## SOURCE MATERIAL:
▬▬▬▬▬▬▬▬▬▬

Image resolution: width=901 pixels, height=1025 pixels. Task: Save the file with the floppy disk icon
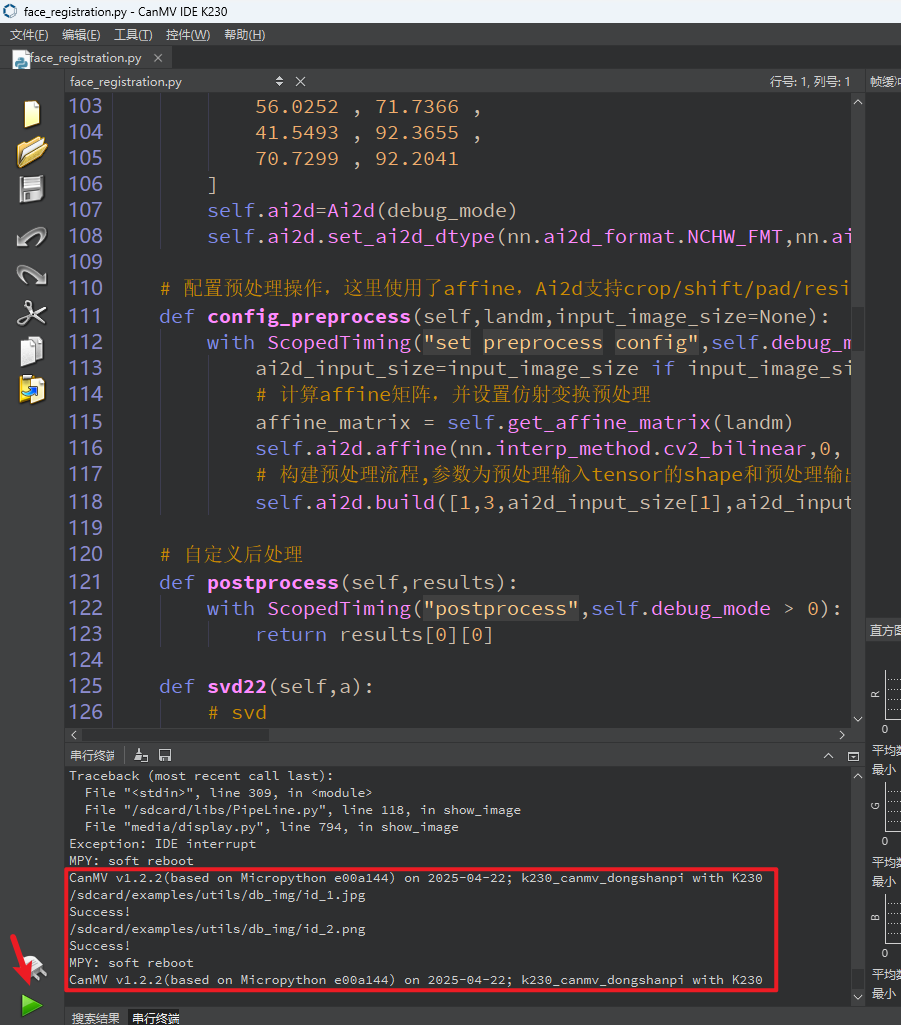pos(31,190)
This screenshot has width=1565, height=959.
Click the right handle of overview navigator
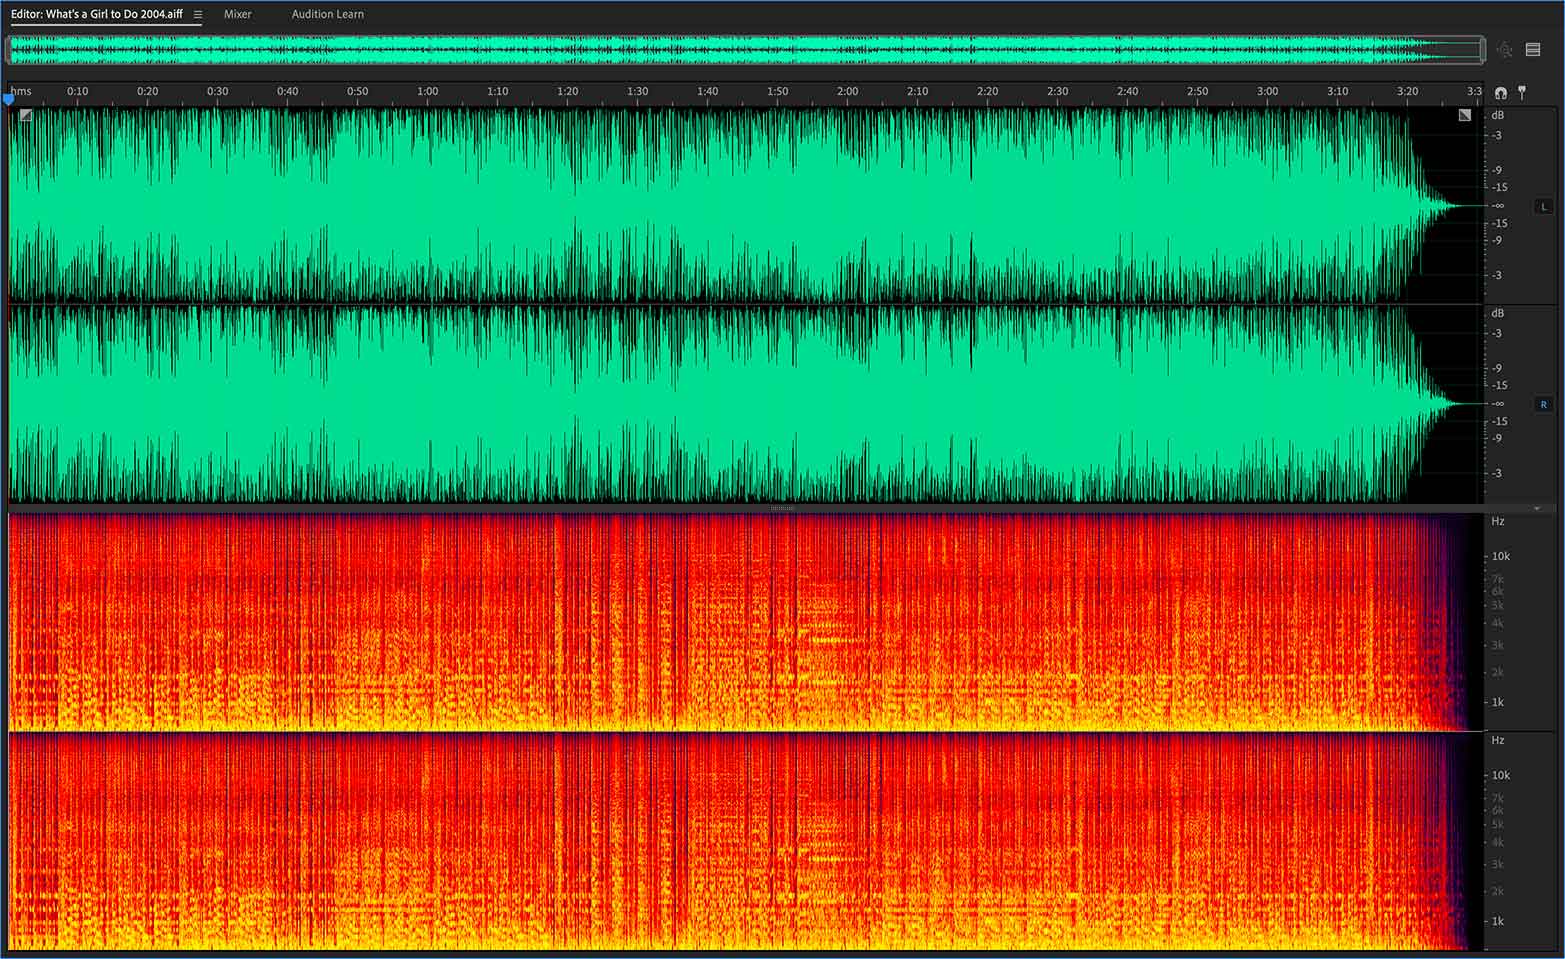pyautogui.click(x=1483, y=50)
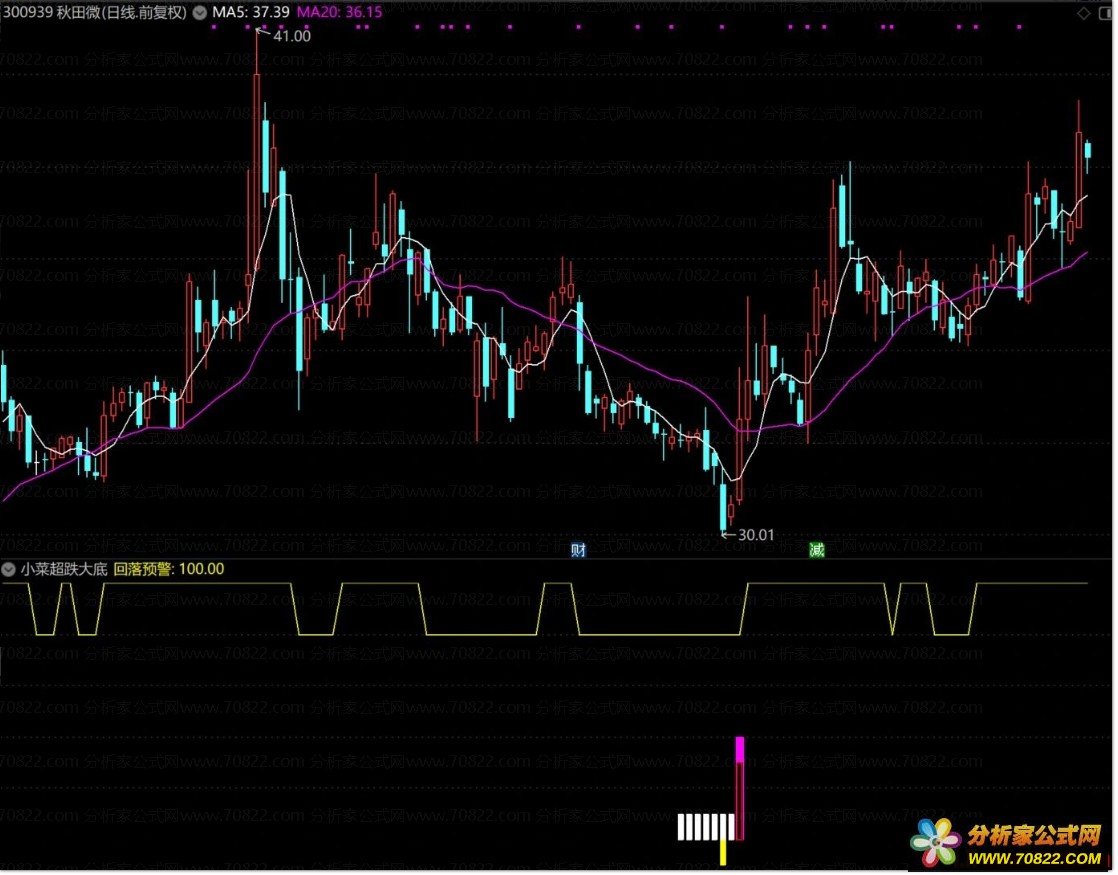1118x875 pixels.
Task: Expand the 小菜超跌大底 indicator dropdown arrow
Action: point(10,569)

▬▬▬▬▬▬▬▬▬▬

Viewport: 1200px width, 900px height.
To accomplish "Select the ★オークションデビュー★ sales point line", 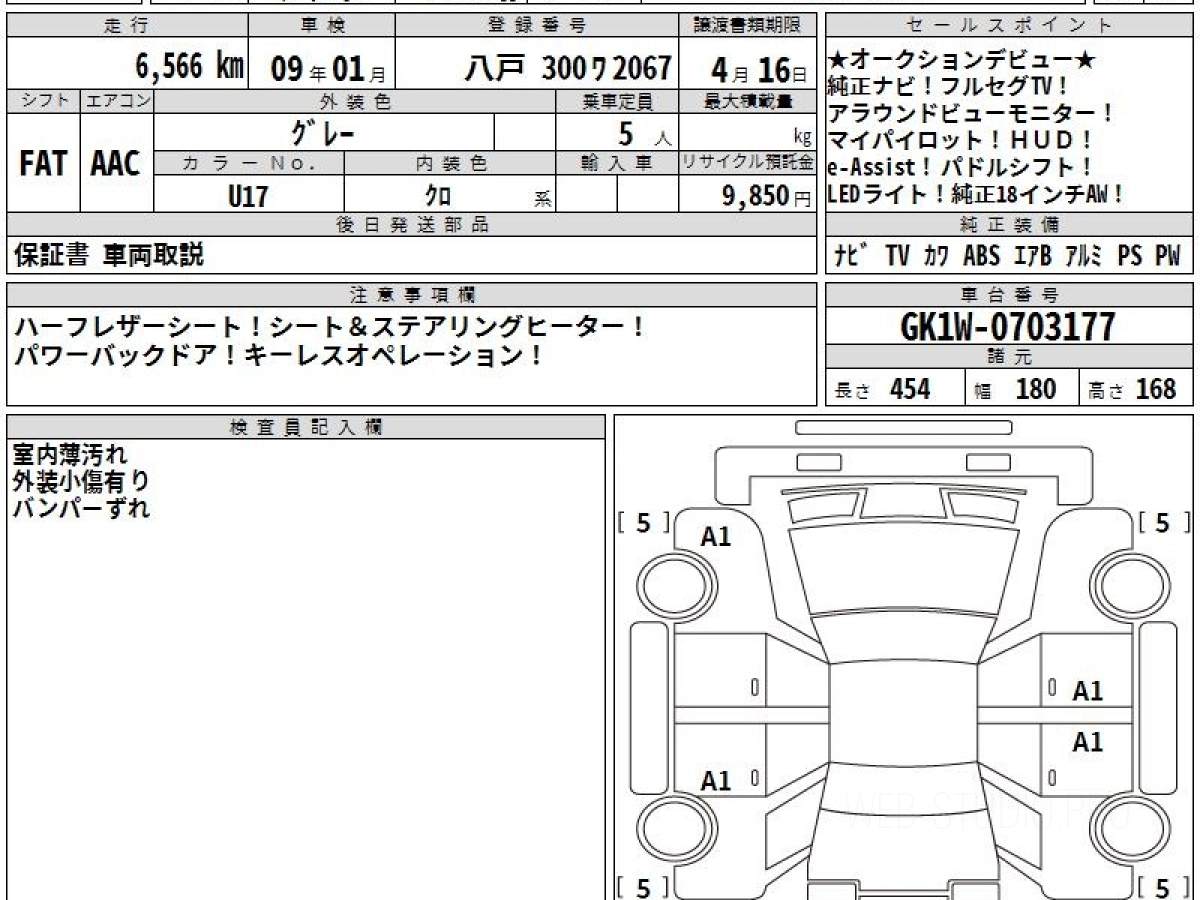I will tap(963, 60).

▬▬▬▬▬▬▬▬▬▬

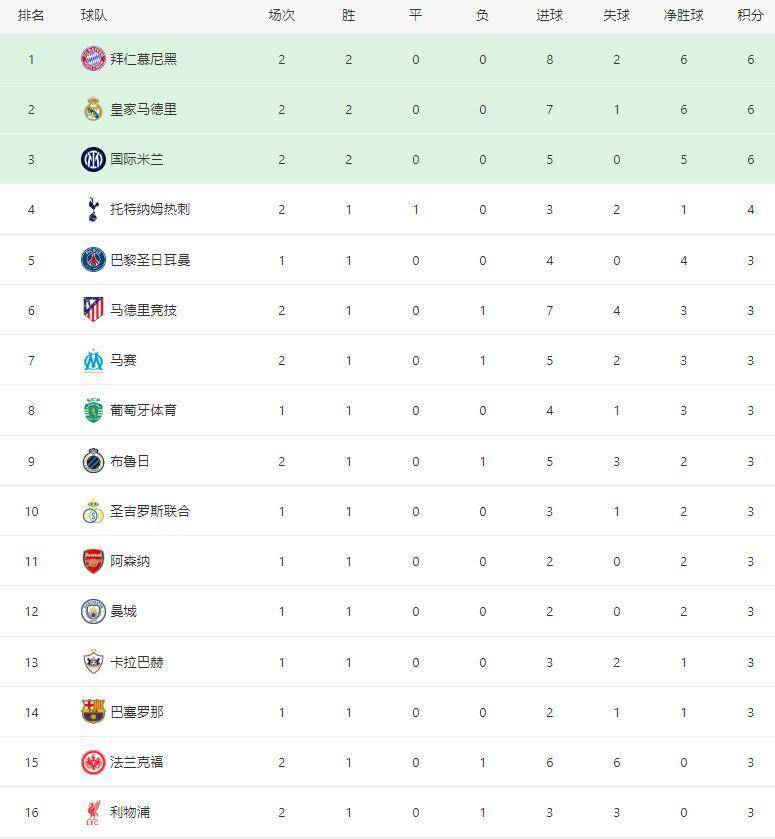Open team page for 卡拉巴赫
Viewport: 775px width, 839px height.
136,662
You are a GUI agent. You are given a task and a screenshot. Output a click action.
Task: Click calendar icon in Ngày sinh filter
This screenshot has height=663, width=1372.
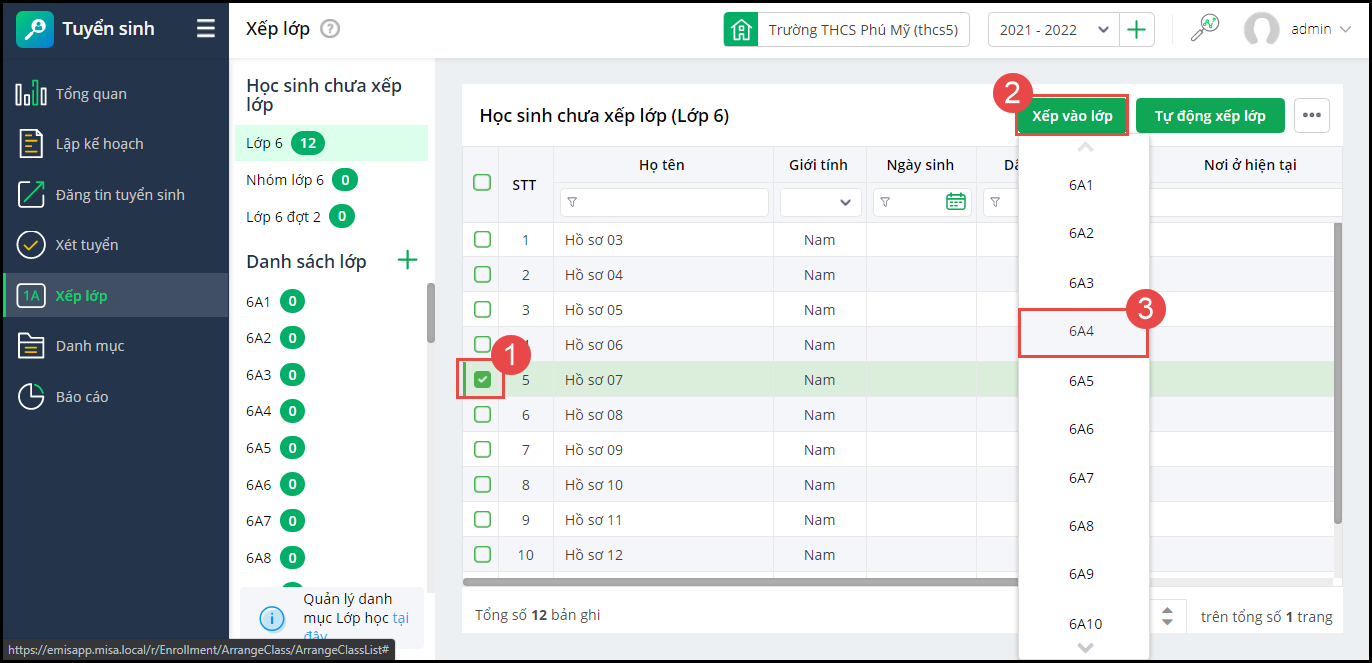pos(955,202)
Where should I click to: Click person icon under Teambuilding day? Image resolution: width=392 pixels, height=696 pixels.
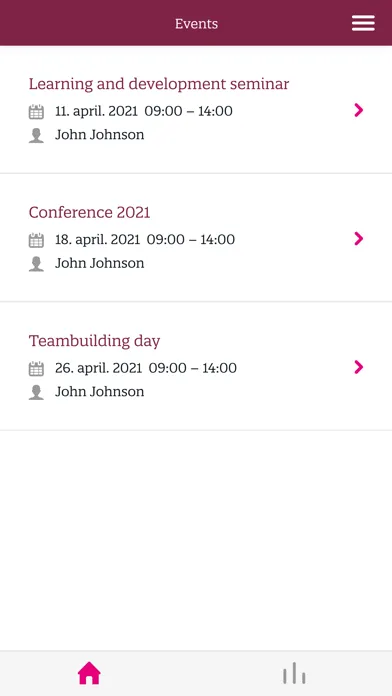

▬▬▬▬▬▬▬▬▬▬

## YOUR INSTRUCTIONS:
Without the pictures, give again exactly the lines above starting at the line containing "You are a GUI" and ending at the line containing "Where should I".

## SOLUTION TO THIS EXERCISE:
You are a GUI agent. You are given a task and a screenshot. Output a click action.
Task: Click calendar icon in Ngày sinh filter
This screenshot has height=663, width=1372.
pos(955,202)
Where should I click to: Click person icon under Teambuilding day? Image resolution: width=392 pixels, height=696 pixels.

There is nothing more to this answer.